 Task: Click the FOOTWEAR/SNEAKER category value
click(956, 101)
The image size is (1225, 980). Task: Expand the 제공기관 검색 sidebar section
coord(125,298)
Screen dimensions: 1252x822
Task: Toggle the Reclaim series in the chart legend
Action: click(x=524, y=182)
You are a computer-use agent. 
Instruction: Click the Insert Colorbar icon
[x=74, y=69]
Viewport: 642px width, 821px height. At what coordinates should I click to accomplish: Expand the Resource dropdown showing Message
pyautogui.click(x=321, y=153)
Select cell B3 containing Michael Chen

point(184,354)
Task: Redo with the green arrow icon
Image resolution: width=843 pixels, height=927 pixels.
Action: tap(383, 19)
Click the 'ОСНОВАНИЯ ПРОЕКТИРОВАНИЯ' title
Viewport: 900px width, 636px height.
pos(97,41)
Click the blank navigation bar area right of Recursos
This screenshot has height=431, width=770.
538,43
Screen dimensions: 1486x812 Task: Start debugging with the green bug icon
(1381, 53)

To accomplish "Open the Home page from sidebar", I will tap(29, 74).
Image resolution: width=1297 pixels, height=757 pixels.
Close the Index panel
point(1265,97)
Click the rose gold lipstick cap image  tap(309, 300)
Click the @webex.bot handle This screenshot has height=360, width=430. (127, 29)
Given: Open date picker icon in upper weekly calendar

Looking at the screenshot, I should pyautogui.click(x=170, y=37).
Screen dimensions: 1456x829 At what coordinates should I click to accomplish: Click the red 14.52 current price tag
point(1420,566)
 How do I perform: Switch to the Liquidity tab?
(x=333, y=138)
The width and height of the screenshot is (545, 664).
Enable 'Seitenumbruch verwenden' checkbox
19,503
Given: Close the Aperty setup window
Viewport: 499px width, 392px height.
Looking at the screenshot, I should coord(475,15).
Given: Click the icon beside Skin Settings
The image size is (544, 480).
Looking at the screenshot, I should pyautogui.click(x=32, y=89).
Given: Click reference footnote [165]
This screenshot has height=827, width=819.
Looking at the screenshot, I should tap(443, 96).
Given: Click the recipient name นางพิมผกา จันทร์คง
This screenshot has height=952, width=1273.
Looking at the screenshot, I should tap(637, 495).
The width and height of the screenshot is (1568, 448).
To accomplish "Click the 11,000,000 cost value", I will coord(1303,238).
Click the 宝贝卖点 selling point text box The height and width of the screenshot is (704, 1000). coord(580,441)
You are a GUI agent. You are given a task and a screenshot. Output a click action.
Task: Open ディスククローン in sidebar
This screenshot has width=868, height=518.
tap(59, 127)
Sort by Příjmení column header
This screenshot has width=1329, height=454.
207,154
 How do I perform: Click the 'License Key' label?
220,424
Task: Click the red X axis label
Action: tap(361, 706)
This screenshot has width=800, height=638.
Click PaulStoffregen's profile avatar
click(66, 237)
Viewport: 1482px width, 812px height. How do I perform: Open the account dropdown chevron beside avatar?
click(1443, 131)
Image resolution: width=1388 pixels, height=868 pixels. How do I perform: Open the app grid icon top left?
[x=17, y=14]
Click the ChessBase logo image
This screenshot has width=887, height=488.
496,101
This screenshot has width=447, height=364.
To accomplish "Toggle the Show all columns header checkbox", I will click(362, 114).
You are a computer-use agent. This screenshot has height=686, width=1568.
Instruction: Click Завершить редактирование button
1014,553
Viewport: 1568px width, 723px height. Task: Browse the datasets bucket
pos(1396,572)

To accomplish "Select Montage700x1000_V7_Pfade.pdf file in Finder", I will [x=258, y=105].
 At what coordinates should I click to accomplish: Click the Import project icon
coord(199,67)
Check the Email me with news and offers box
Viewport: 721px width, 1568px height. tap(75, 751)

○ ○ ○ ○ ○ ○ ○

### TASK TO CARRY OUT
Extract all of the data above without altering anything.

### YOUR SOLUTION
 Task: Click the FOOTWEAR/SNEAKER category value
click(956, 101)
The image size is (1225, 980). Task: Expand the 제공기관 검색 sidebar section
coord(125,298)
Screen dimensions: 1252x822
Task: Toggle the Reclaim series in the chart legend
Action: click(x=524, y=182)
You are a computer-use agent. 
Instruction: Click the Insert Colorbar icon
[x=74, y=69]
Viewport: 642px width, 821px height. At what coordinates should I click to accomplish: Expand the Resource dropdown showing Message
pyautogui.click(x=321, y=153)
Select cell B3 containing Michael Chen

point(184,354)
Task: Redo with the green arrow icon
Image resolution: width=843 pixels, height=927 pixels.
Action: tap(383, 19)
Click the 'ОСНОВАНИЯ ПРОЕКТИРОВАНИЯ' title
Viewport: 900px width, 636px height.
pos(97,41)
Click the blank navigation bar area right of Recursos
This screenshot has height=431, width=770.
538,43
Screen dimensions: 1486x812 Task: Start debugging with the green bug icon
(1381, 53)

To accomplish "Open the Home page from sidebar", I will tap(29, 74).
Image resolution: width=1297 pixels, height=757 pixels.
Close the Index panel
point(1265,97)
Click the rose gold lipstick cap image  tap(309, 300)
Click the @webex.bot handle This screenshot has height=360, width=430. (127, 29)
Given: Open date picker icon in upper weekly calendar

Looking at the screenshot, I should pyautogui.click(x=170, y=37).
Screen dimensions: 1456x829 At what coordinates should I click to accomplish: Click the red 14.52 current price tag
point(1420,566)
 How do I perform: Switch to the Liquidity tab?
(x=333, y=138)
The width and height of the screenshot is (545, 664).
Enable 'Seitenumbruch verwenden' checkbox
19,503
Given: Close the Aperty setup window
Viewport: 499px width, 392px height.
Looking at the screenshot, I should coord(475,15).
Given: Click the icon beside Skin Settings
The image size is (544, 480).
Looking at the screenshot, I should pyautogui.click(x=32, y=89).
Given: Click reference footnote [165]
This screenshot has height=827, width=819.
Looking at the screenshot, I should tap(443, 96).
Given: Click the recipient name นางพิมผกา จันทร์คง
This screenshot has height=952, width=1273.
Looking at the screenshot, I should tap(637, 495).
The width and height of the screenshot is (1568, 448).
To accomplish "Click the 11,000,000 cost value", I will coord(1303,238).
Click the 宝贝卖点 selling point text box The height and width of the screenshot is (704, 1000). coord(580,441)
You are a GUI agent. You are given a task and a screenshot. Output a click action.
Task: Open ディスククローン in sidebar
This screenshot has width=868, height=518.
tap(59, 127)
Sort by Příjmení column header
This screenshot has width=1329, height=454.
207,154
 How do I perform: Click the 'License Key' label?
220,424
Task: Click the red X axis label
Action: tap(361, 706)
This screenshot has width=800, height=638.
Click PaulStoffregen's profile avatar
click(66, 237)
Viewport: 1482px width, 812px height. How do I perform: Open the account dropdown chevron beside avatar?
click(1443, 131)
Image resolution: width=1388 pixels, height=868 pixels. How do I perform: Open the app grid icon top left?
[x=17, y=14]
Click the ChessBase logo image
This screenshot has width=887, height=488.
496,101
This screenshot has width=447, height=364.
To accomplish "Toggle the Show all columns header checkbox", I will click(362, 114).
You are a computer-use agent. This screenshot has height=686, width=1568.
Instruction: Click Завершить редактирование button
1014,553
Viewport: 1568px width, 723px height. Task: Browse the datasets bucket
pos(1396,572)

To accomplish "Select Montage700x1000_V7_Pfade.pdf file in Finder", I will [x=258, y=105].
 At what coordinates should I click to accomplish: Click the Import project icon
coord(199,67)
Check the Email me with news and offers box
Viewport: 721px width, 1568px height. tap(75, 751)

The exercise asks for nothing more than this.